Get comfortable with unpredictability. Don’t base your marketing plans on certainty. Consider instead how to balance short-term pragmatism with longer-term competitiveness and operate several ‘now and next’ horizons. Maybe think more like a retailer and, rather than relying on 12-month annual plans, operate in 3-month bursts to enable you to adapt to whatever happens next. Embrace scenario planning to plot out what you think might happen based on some PEST analysis to identify warning signs, because, while you may not be able to accurately predict what will happen, you can at least plan for it.

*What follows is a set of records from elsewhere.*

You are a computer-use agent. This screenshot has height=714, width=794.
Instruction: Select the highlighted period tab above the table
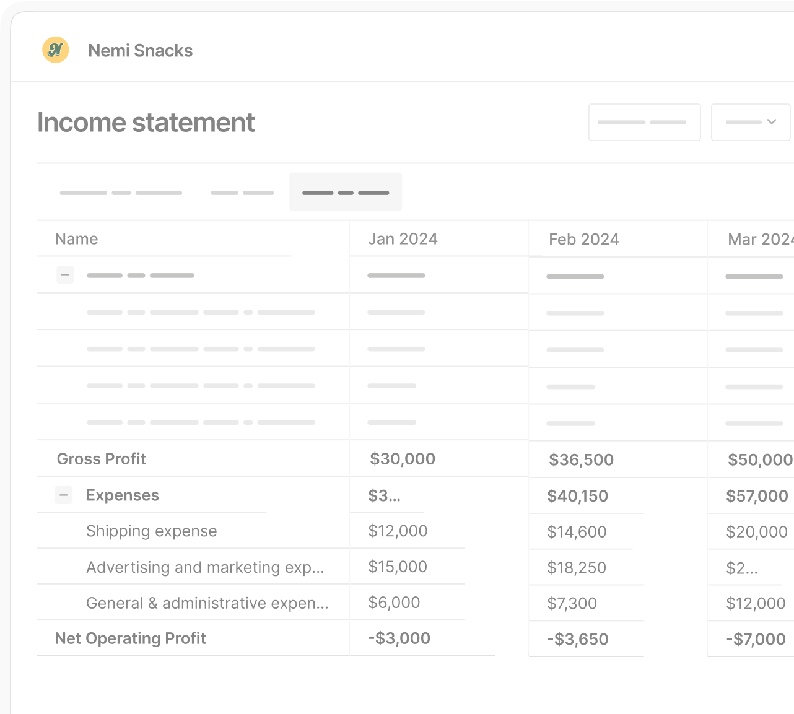pyautogui.click(x=345, y=191)
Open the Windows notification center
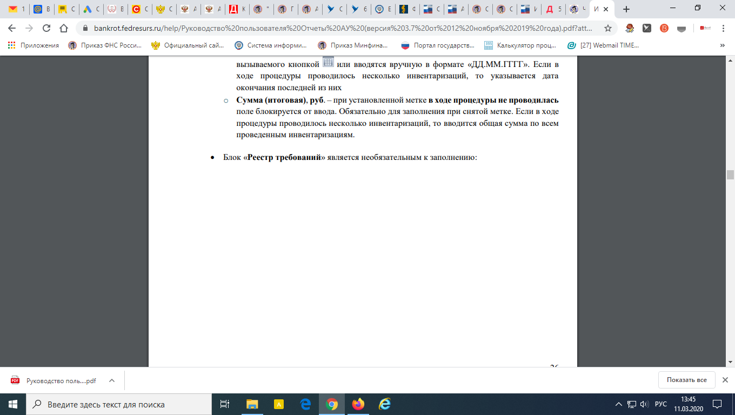The width and height of the screenshot is (735, 415). [x=717, y=404]
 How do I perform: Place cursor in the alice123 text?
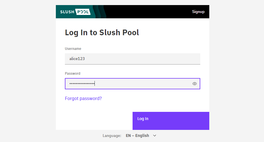77,59
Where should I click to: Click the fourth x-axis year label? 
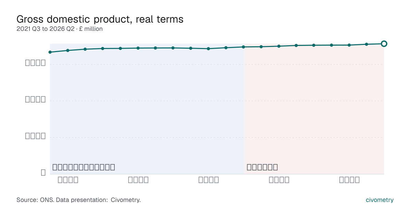click(x=279, y=180)
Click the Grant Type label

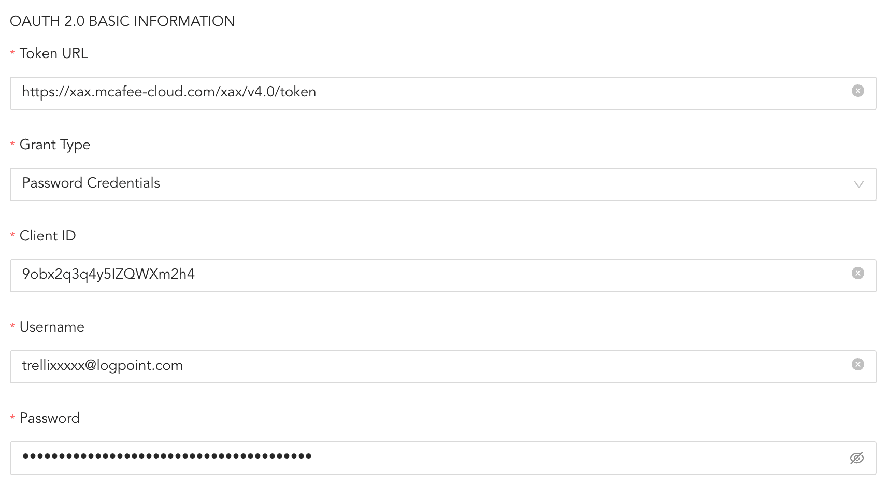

Make brands genuinely meaningful. With the general confusion we’re all experiencing, people are losing any sense of control over their lives, feelings of compassion from others, and connection to something bigger and better. Brands that recognise this and offer some deeper form of meaning will thrive: giving people control by providing solutions that simplify their lives and empower them; demonstrating compassion through care and consideration, thoughtfulness and appreciation; and creating connection by offering a sense of unity and involvement and a route out of isolation.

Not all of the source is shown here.